### What is expected
Reproduce the items below, swapping every occurrence of "checkbox" for "check box" and leaving everything else unchanged. Omit the pictures.

### Record extracts
>>

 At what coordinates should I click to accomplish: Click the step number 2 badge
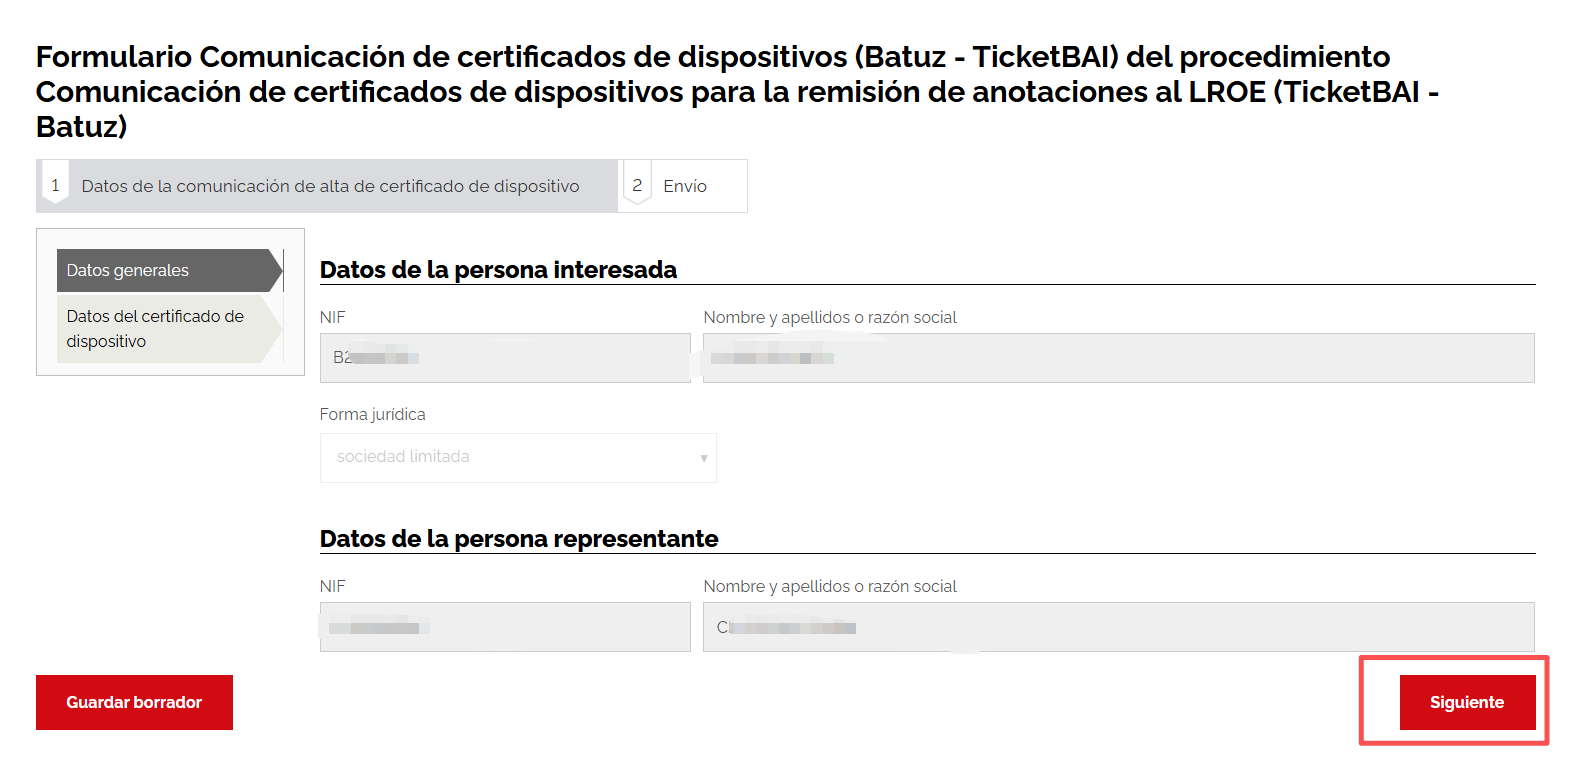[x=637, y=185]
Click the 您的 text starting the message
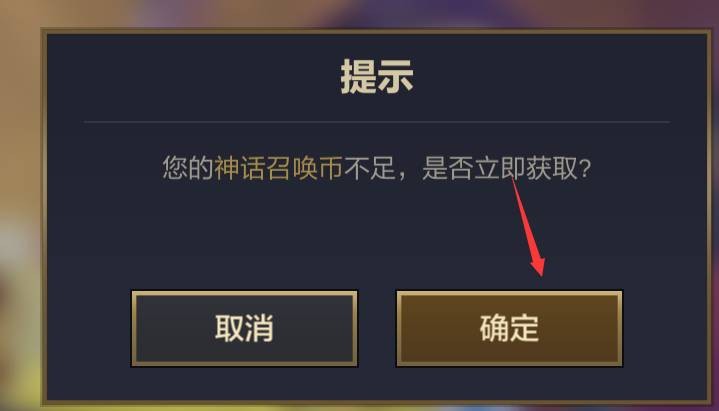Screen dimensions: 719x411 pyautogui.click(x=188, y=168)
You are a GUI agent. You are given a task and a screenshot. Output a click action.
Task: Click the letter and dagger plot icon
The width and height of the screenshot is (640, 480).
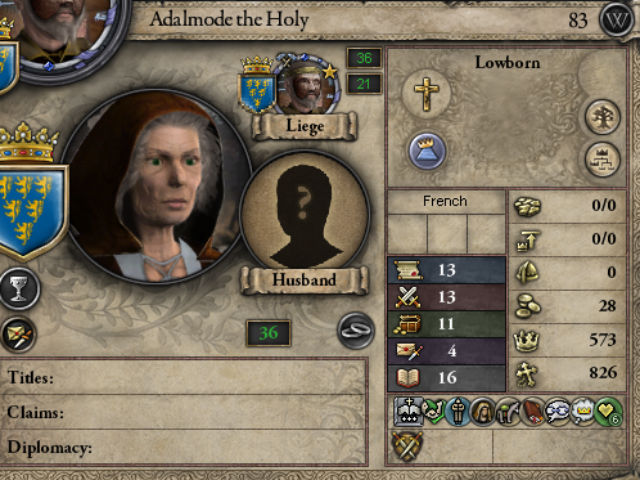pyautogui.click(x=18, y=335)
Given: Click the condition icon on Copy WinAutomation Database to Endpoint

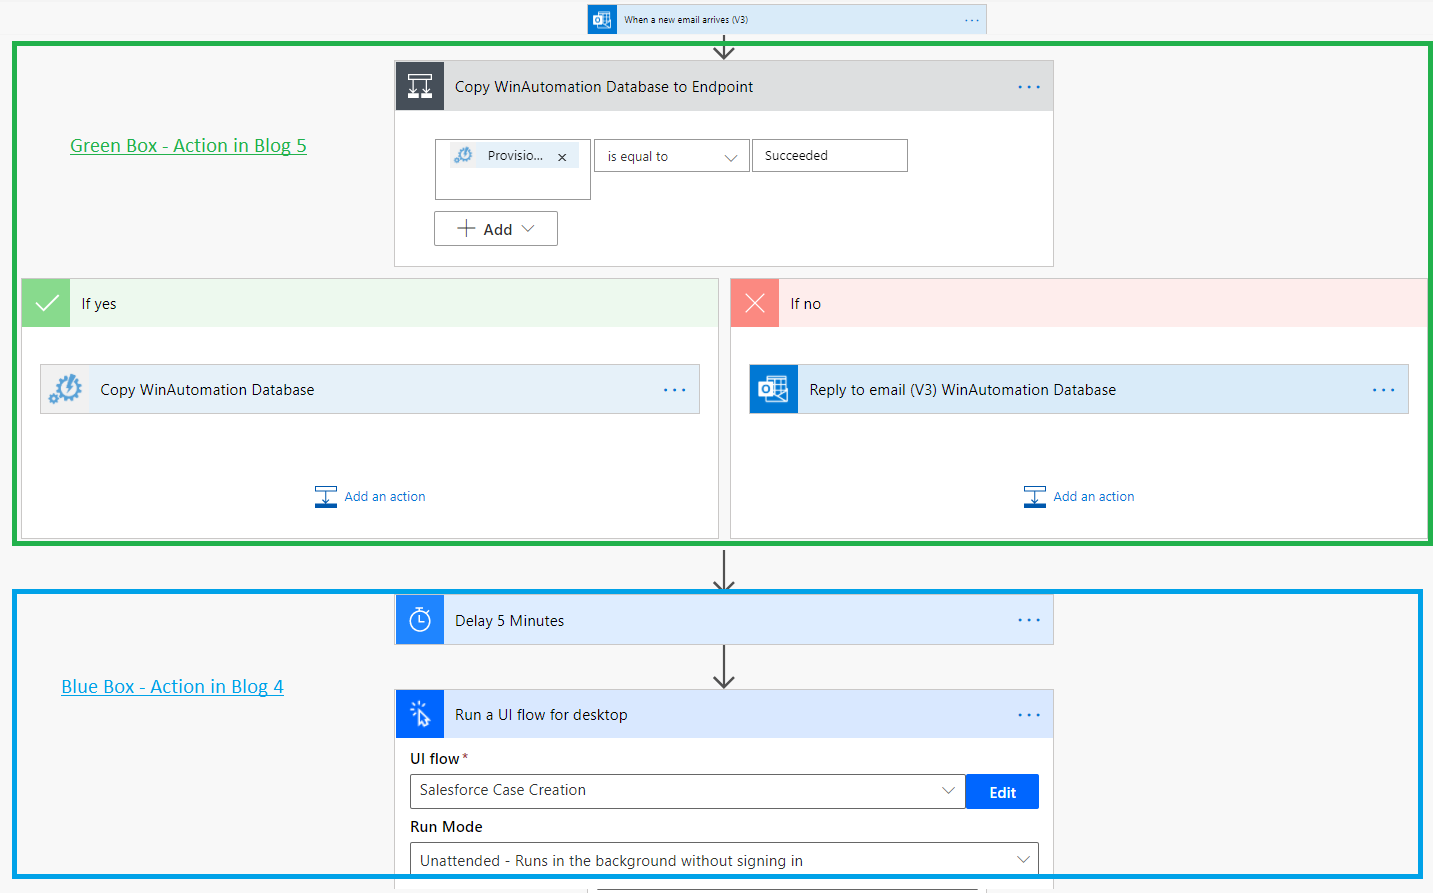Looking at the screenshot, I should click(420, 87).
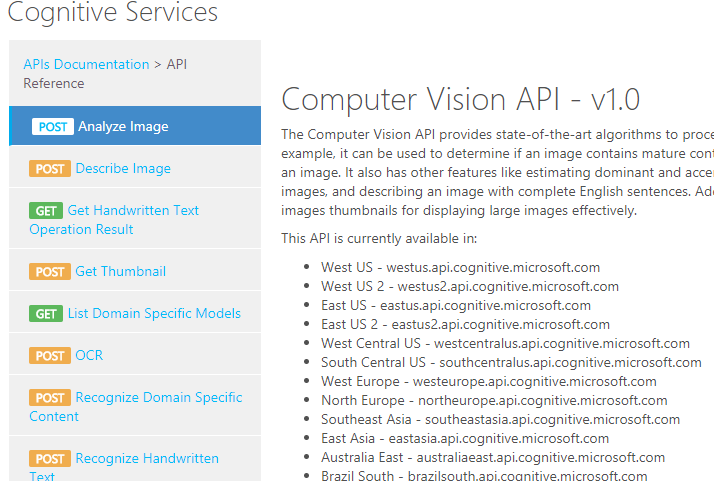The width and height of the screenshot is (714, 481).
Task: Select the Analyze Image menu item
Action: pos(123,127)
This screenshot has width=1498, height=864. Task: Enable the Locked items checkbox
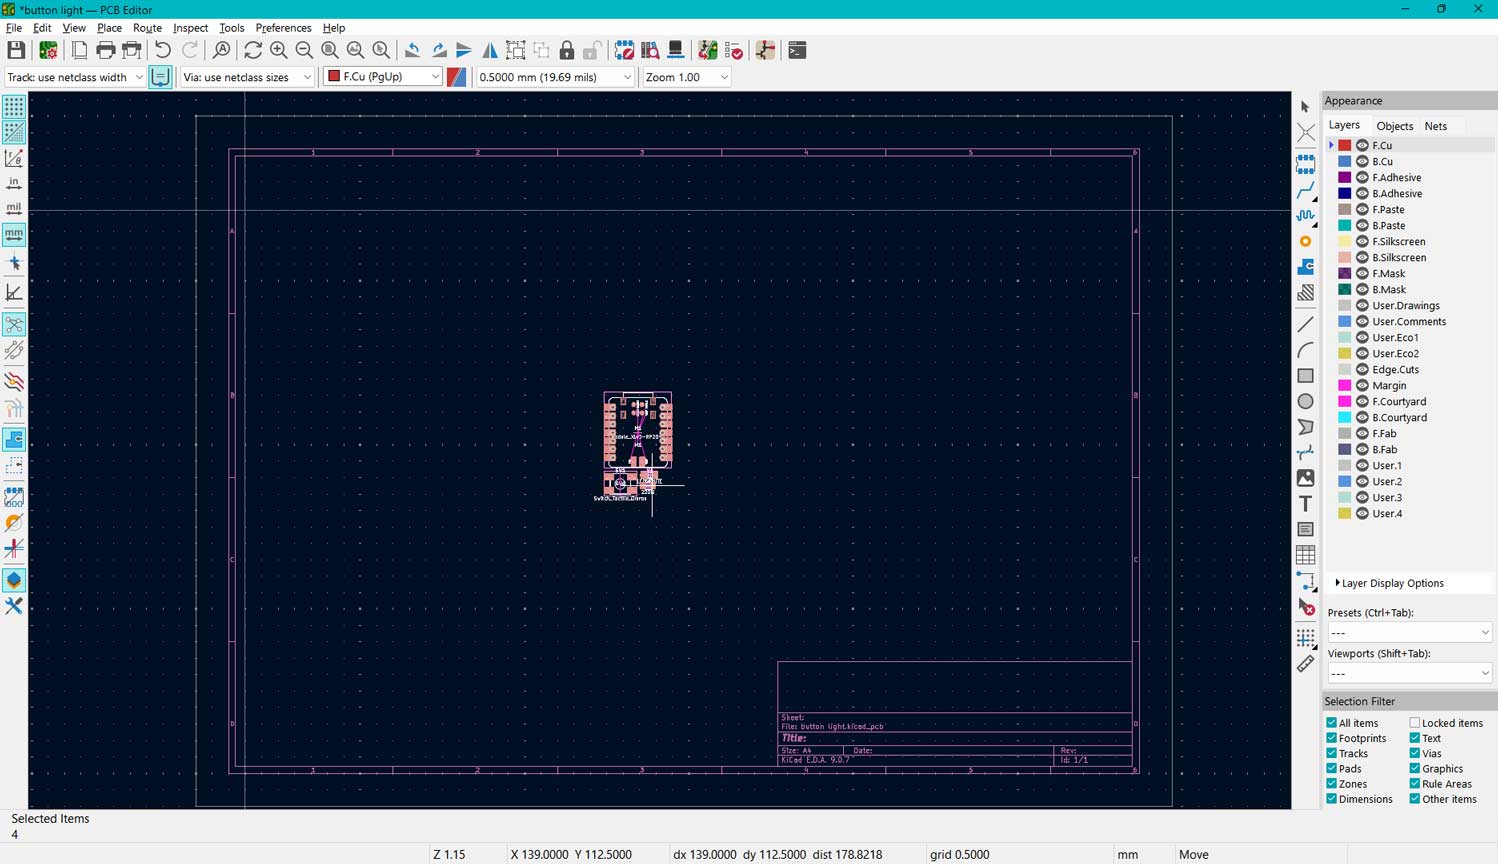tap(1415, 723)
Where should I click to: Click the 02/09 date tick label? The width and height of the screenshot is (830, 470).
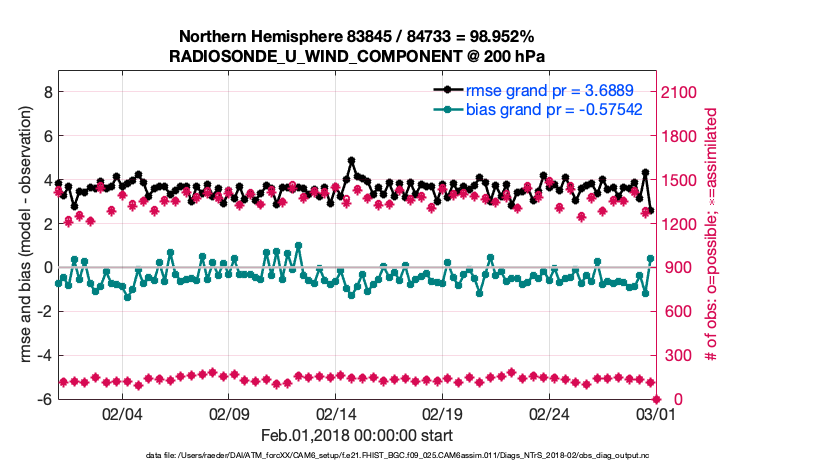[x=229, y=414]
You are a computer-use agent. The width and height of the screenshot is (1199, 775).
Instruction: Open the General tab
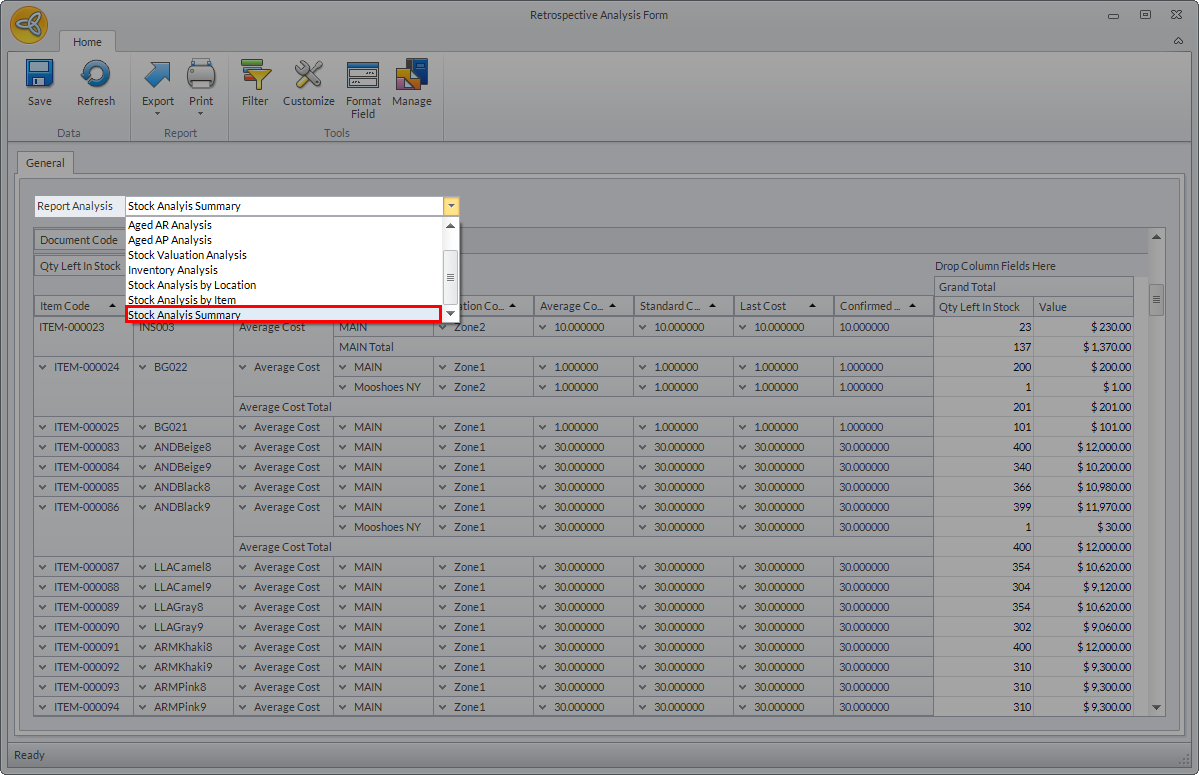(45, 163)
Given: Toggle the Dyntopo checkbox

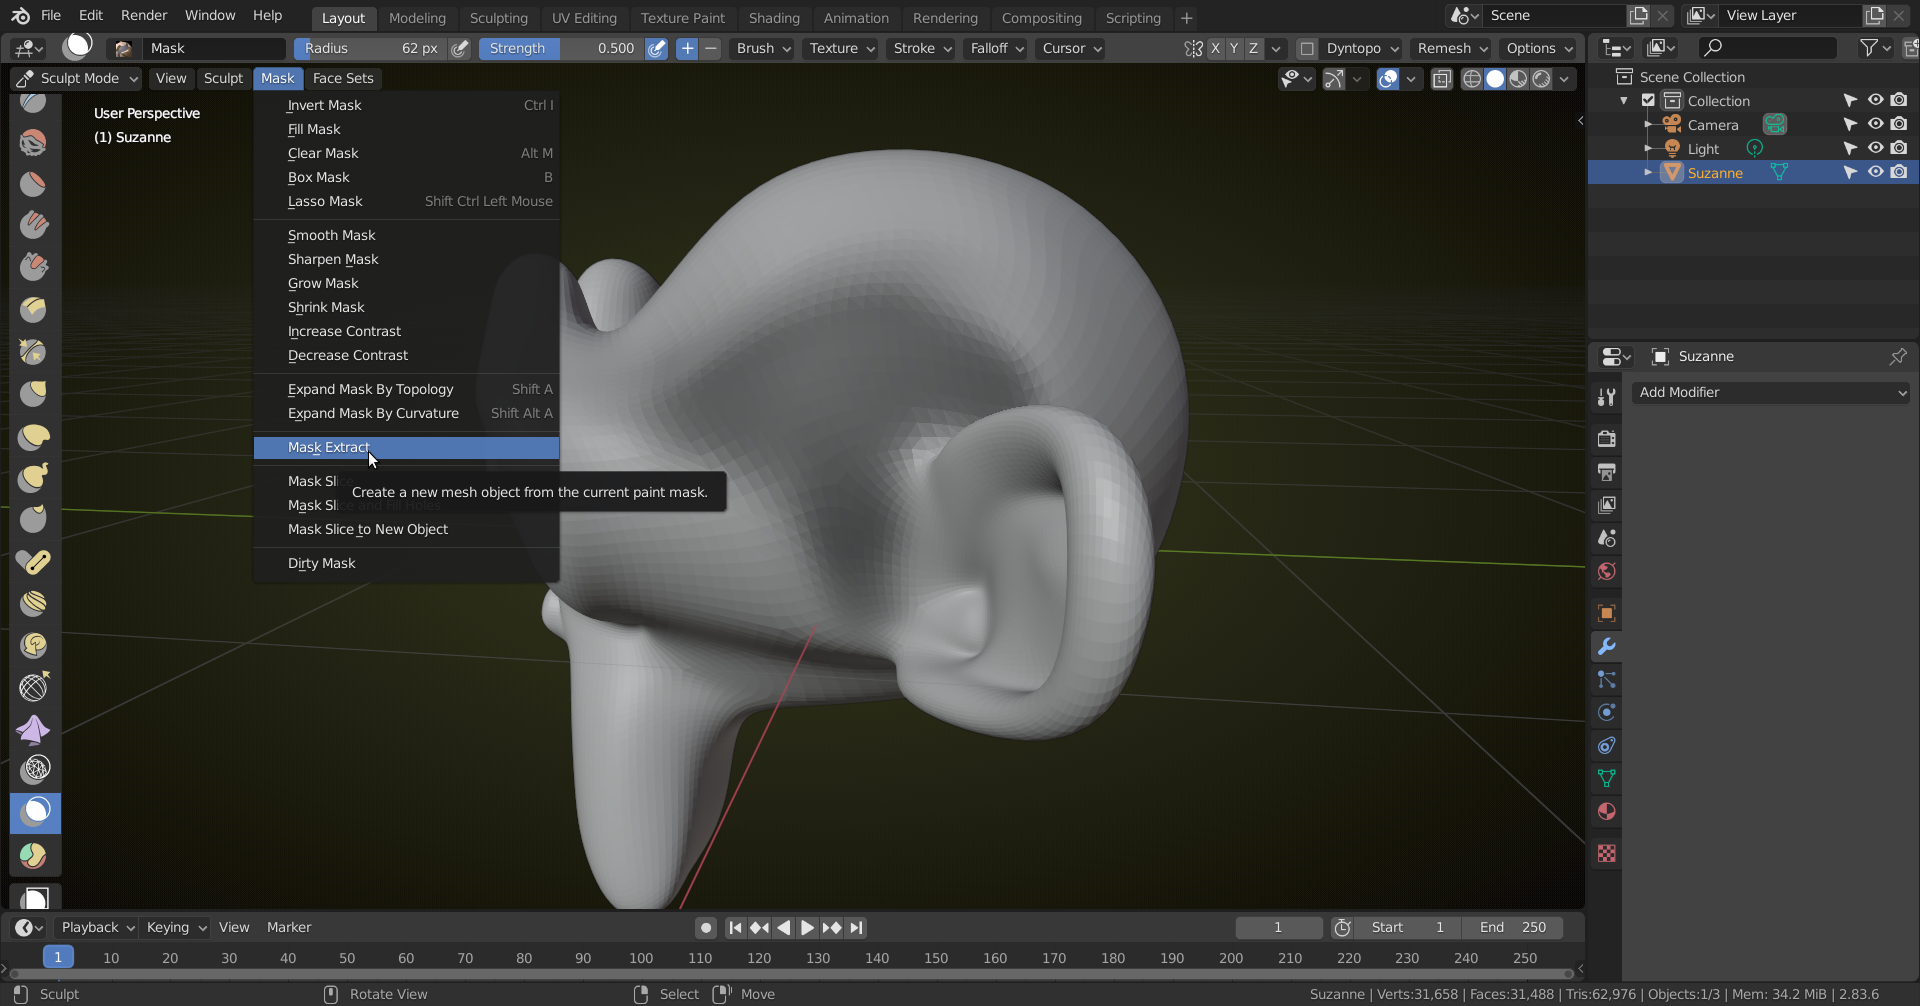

<<

### Answer in full
 At what coordinates should I click to accomplish: Click the step number 2 badge
[x=637, y=185]
Click the 您的 text starting the message
Screen dimensions: 719x411 pyautogui.click(x=188, y=168)
You are a GUI agent. You are given a task and a screenshot. Output a click action.
Task: Click the letter and dagger plot icon
The width and height of the screenshot is (640, 480).
pyautogui.click(x=18, y=335)
Given: Click the condition icon on Copy WinAutomation Database to Endpoint

Looking at the screenshot, I should click(420, 87).
The width and height of the screenshot is (714, 481).
Task: Select the Analyze Image menu item
Action: pos(123,127)
This screenshot has width=1498, height=864. Task: Enable the Locked items check box
tap(1415, 723)
Where should I click to: Click the 02/09 date tick label? The width and height of the screenshot is (830, 470).
[x=229, y=414]
You are a computer-use agent. The width and height of the screenshot is (1199, 775).
Instruction: Open the General tab
(45, 163)
Given: Toggle the Dyntopo check box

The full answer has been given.